The lady behind the desk was looking at me wide eyed as I gasped for breath uncontrollably, leaning toward her.

I noticed her slowly inching backward from my staggering presence as if she thought I was mad. I knew I probably looked that way.

My hair was splayed in a frizzy mess surrounding my probably beat red face with my puffy cheeks and runny nose.

"c-can I..see , t-the Robinson's", I choked out, a second after regaining my breath.

"one ..moment", she paused hesitantly , raising an eyebrow as she turned toward her computer and began typing. While doing so she kept a steady gaze on me out of the corner of her eye.

What?! Hasn't she seen a anxious person before!!!

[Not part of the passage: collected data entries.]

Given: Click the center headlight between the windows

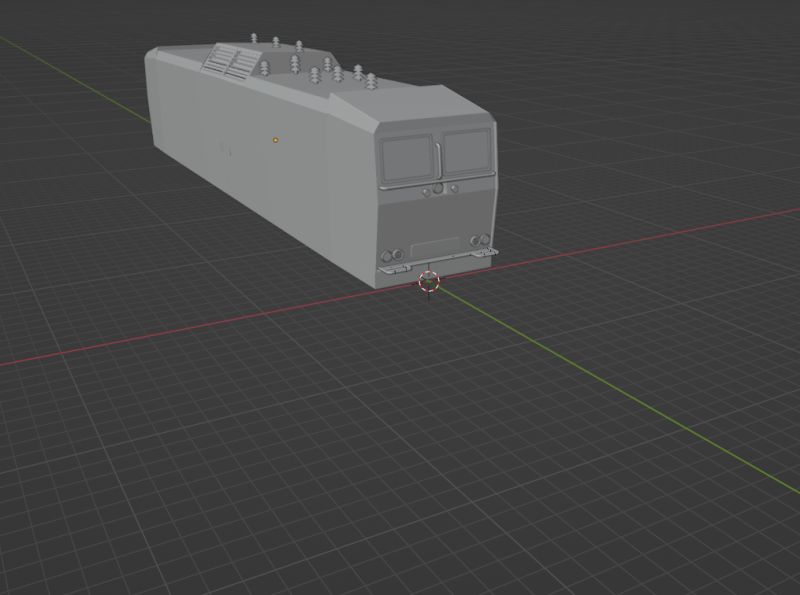Looking at the screenshot, I should 438,189.
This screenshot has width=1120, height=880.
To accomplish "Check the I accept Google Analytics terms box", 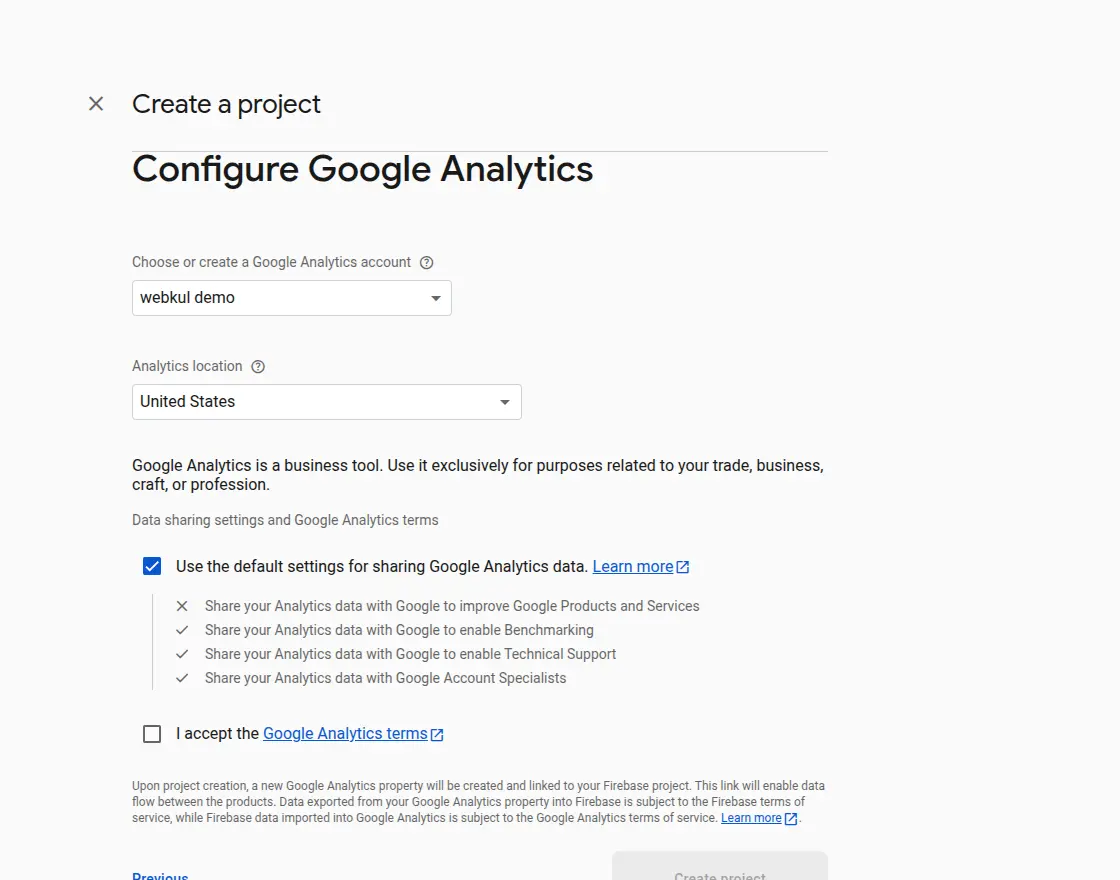I will (152, 734).
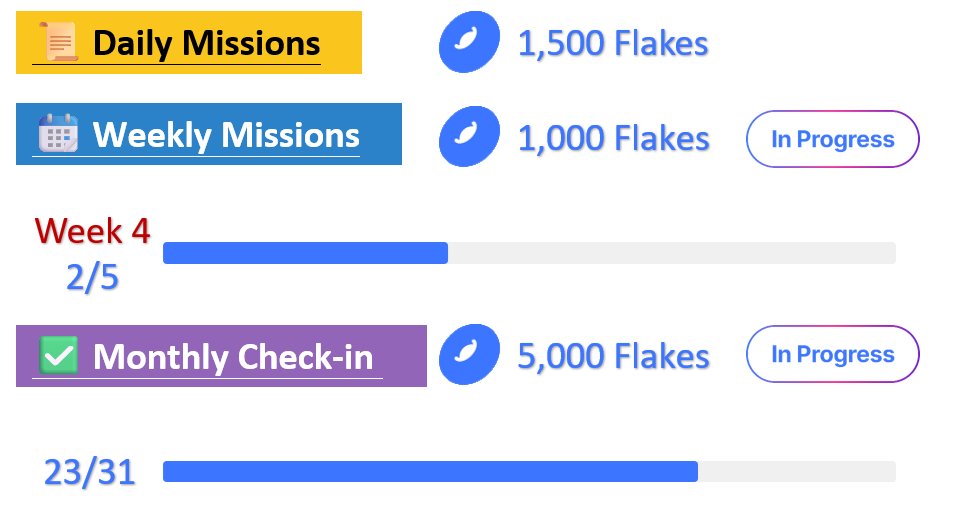Click the Week 4 progress bar
The height and width of the screenshot is (529, 955).
tap(529, 253)
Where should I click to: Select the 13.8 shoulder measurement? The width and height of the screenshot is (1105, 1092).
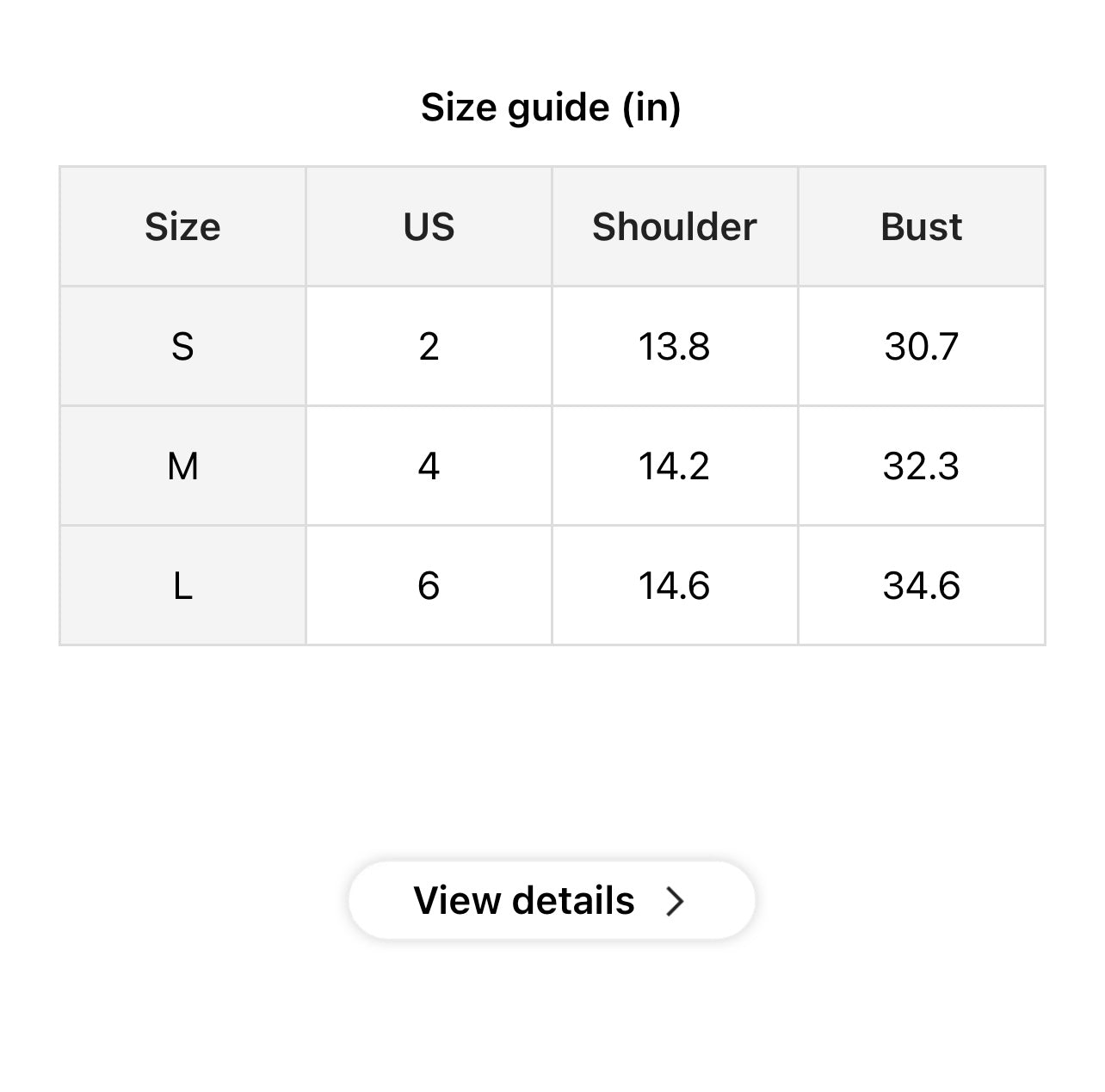pyautogui.click(x=675, y=347)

I rolled my eyes and shifted uncomfortably on my feet.

"room 403", she said finally and I let out a breath of relief, dashing down the hallway.

I sucked in a breath of air as I stood outside the door labeled 403, in big bold letters. It had a glass window on the side so I decided to look in first .

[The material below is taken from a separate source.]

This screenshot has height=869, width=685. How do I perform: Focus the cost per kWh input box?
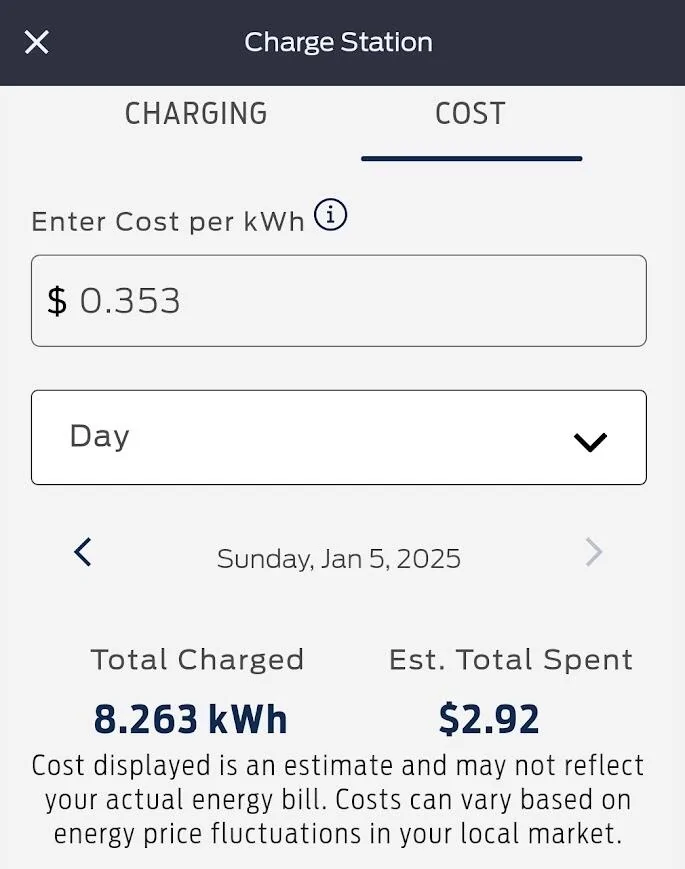360,301
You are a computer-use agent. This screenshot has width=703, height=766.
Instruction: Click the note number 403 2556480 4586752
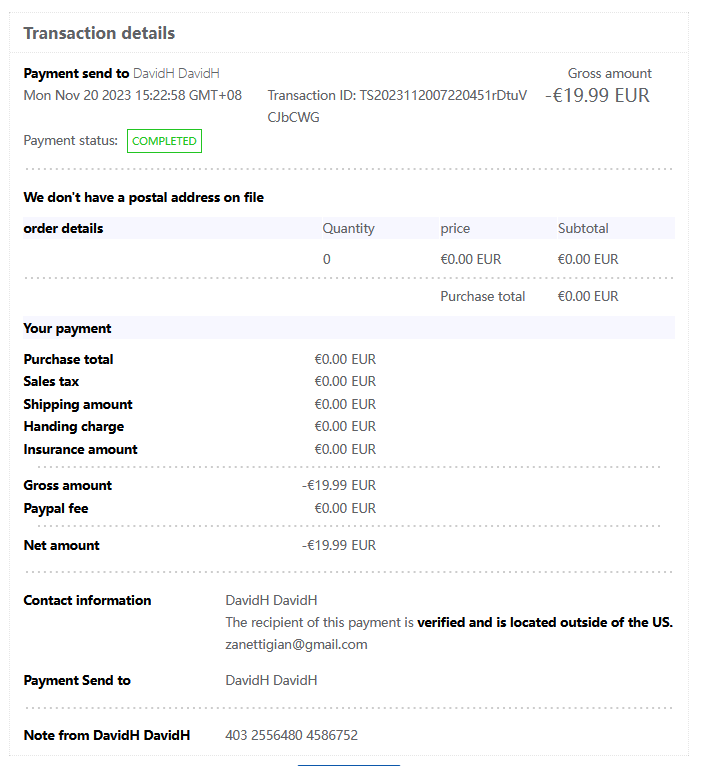coord(291,735)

Large curtains surrounded what I assumed to be a bed, across from it was a similar one, only without drapes, and it was empty. The seat next to it tho was occupied.

There my grandma was, slumped over in a chair looking tired. She had scratches on her face and arms along with her everything else, except her neck. Which I found odd.

Her normally glistening green and warm eyes looked hollow and desperate. I ached to go inside the room and offer my comfort yet something stopped me.

The lurching in my stomach made me want to run away. I recognized this very familiar feeling. It was guilt.

The same feeling I had the night I let the vampire inside my house.

I sighed and cringed when I watched grandma lift a hand weakly as if trying to pull herself up, yet it dropped back limply at her side. It was if her body refused to go any further, furious with its master for brutally betraying it.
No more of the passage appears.